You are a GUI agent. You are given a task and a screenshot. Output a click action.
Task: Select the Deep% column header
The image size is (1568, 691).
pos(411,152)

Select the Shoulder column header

# # # # # # #

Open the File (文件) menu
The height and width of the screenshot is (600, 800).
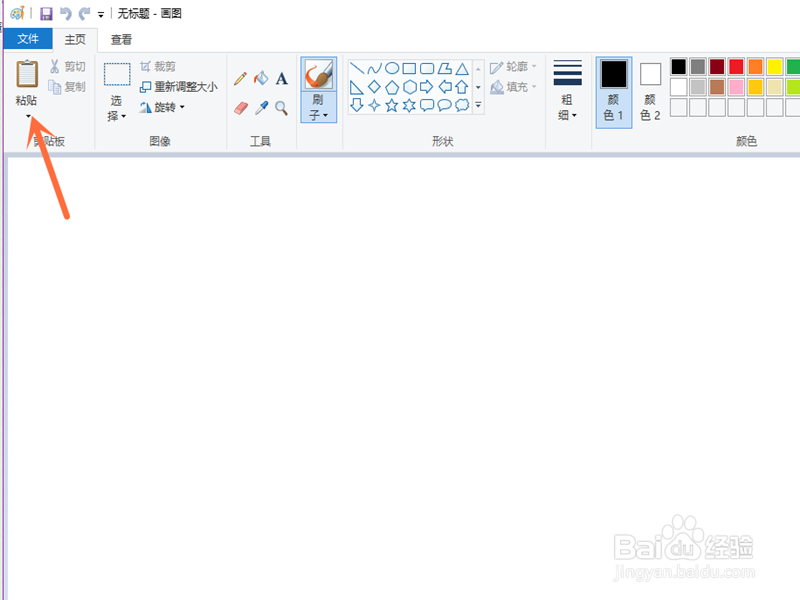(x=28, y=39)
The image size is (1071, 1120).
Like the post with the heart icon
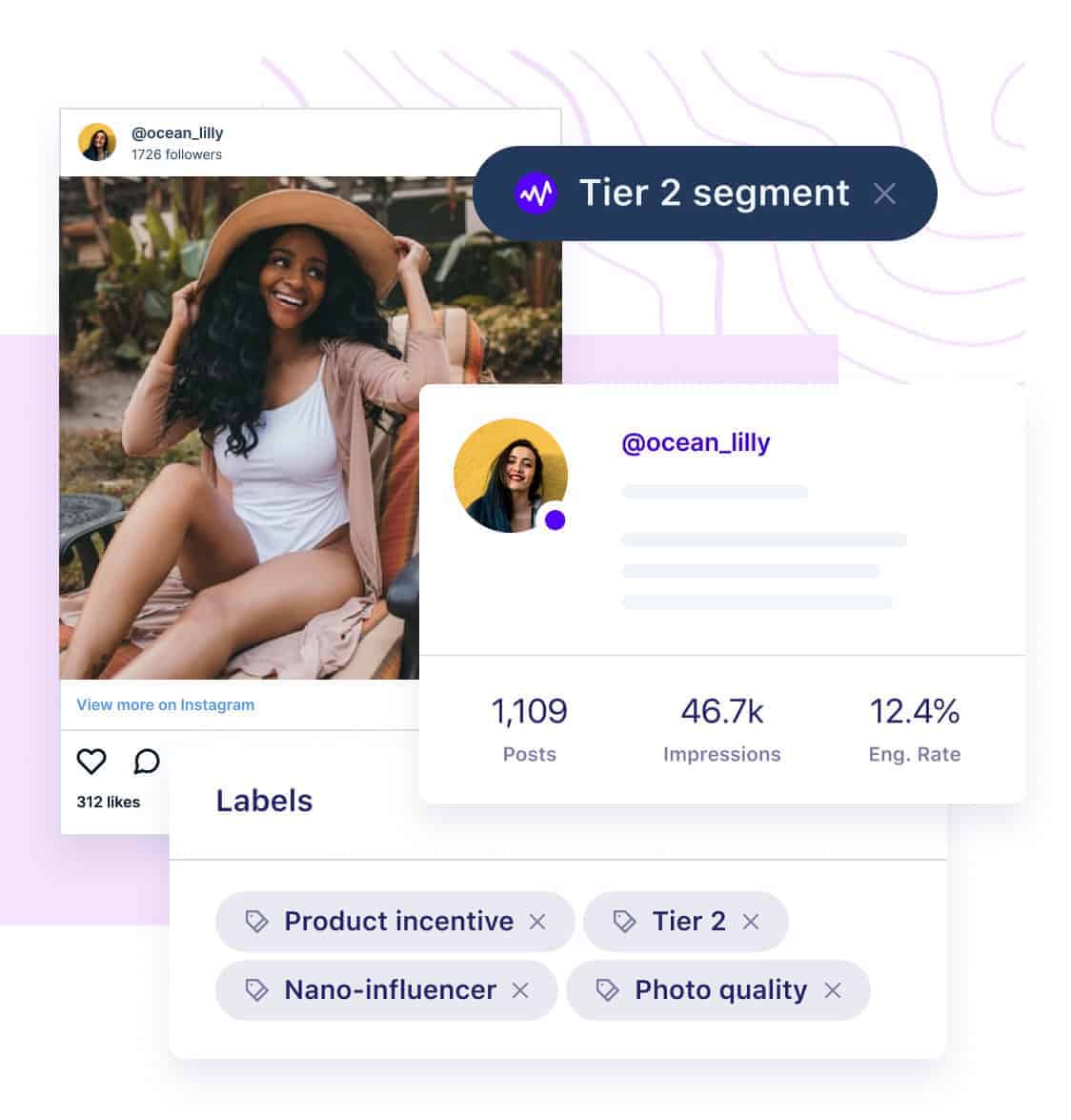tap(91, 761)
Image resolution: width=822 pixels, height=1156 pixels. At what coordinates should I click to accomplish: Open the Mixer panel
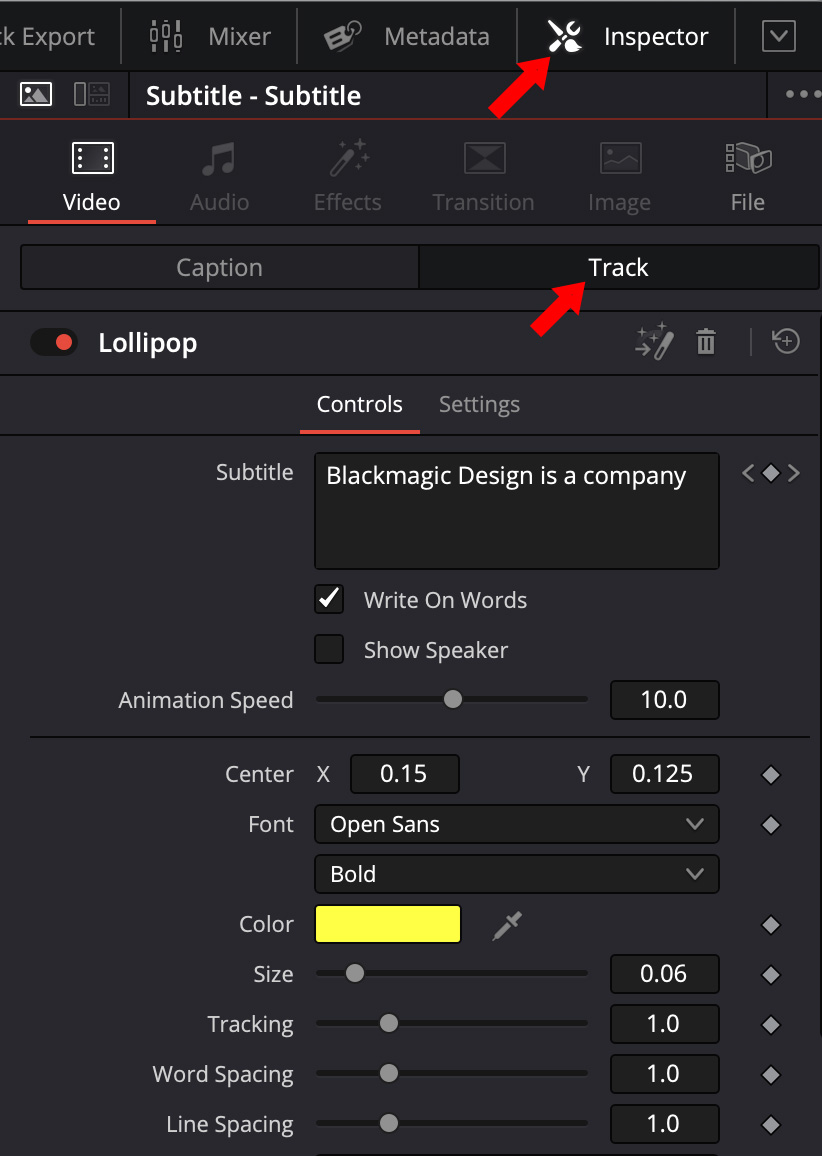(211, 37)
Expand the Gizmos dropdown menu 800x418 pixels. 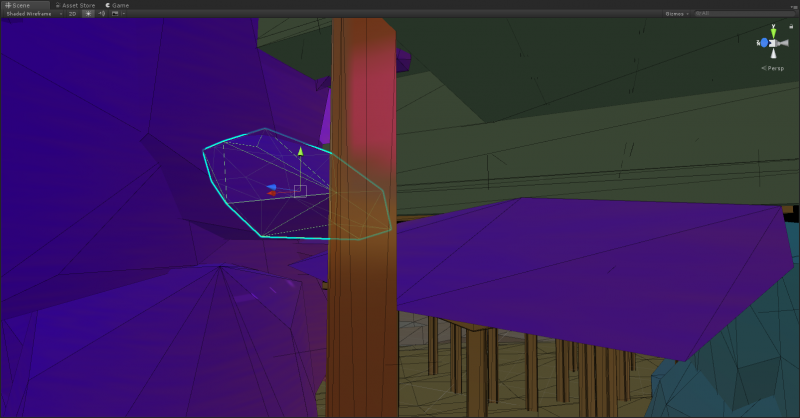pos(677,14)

# # # # # # #

> [Problem requirements]:
Lines above containing "Select": give their number only.

> [Answer to the problem]:
2